## YOUR ASSIGNMENT:
Exactly the lines starting at the line containing "Task: Select the row with version 19.1.18" and ending at the line containing "Screen dimensions: 715x514" are to be written out from the listing below, both included.

## DATA PROVIDED:
+--
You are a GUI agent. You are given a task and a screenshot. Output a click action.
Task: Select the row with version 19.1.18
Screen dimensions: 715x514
+--
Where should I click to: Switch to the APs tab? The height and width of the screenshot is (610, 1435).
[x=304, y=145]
+--
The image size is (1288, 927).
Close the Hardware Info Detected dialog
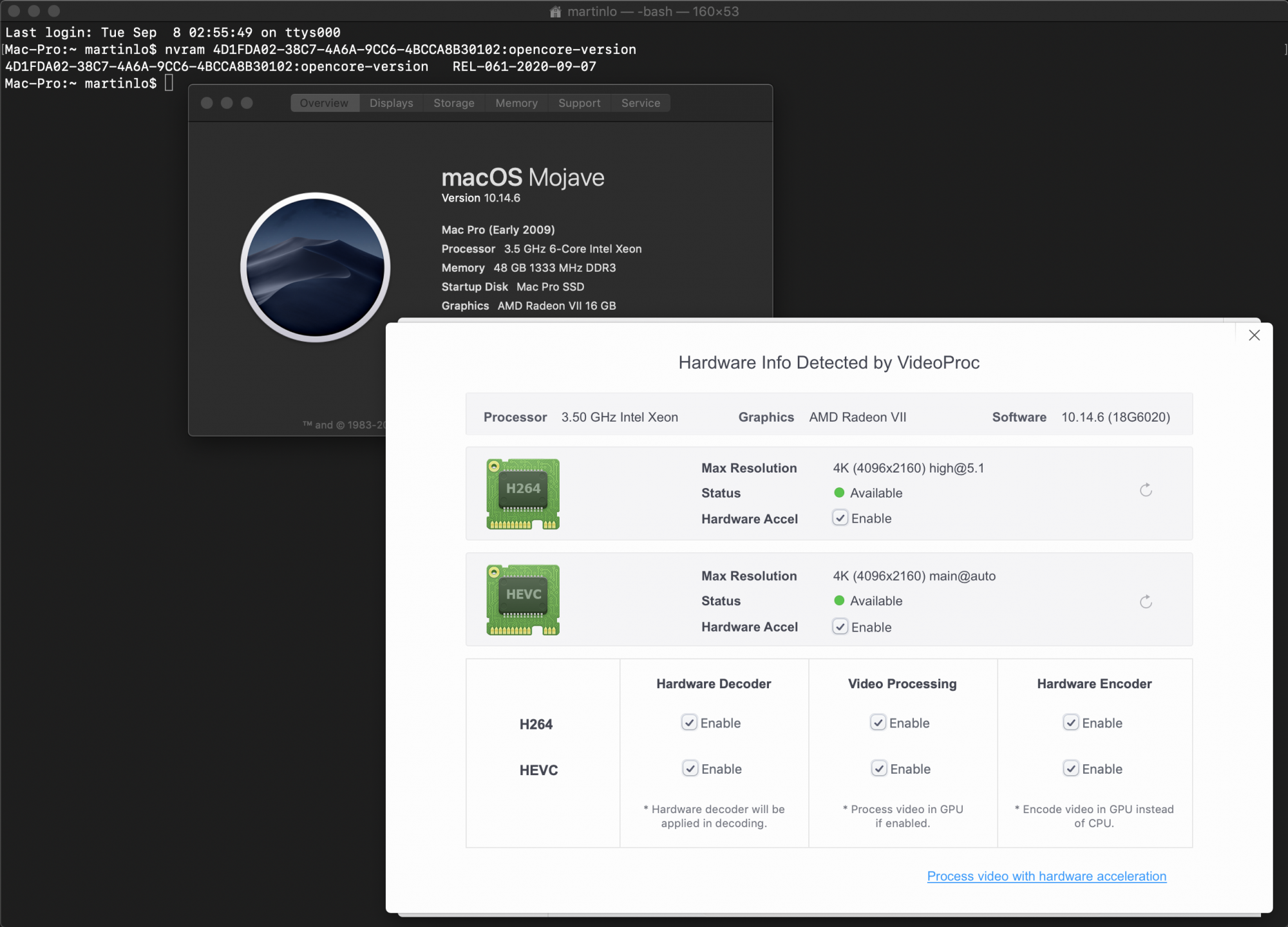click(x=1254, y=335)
+--
## ANSWER SECTION:
Task: Select the row with version 19.1.18
Screen dimensions: 715x514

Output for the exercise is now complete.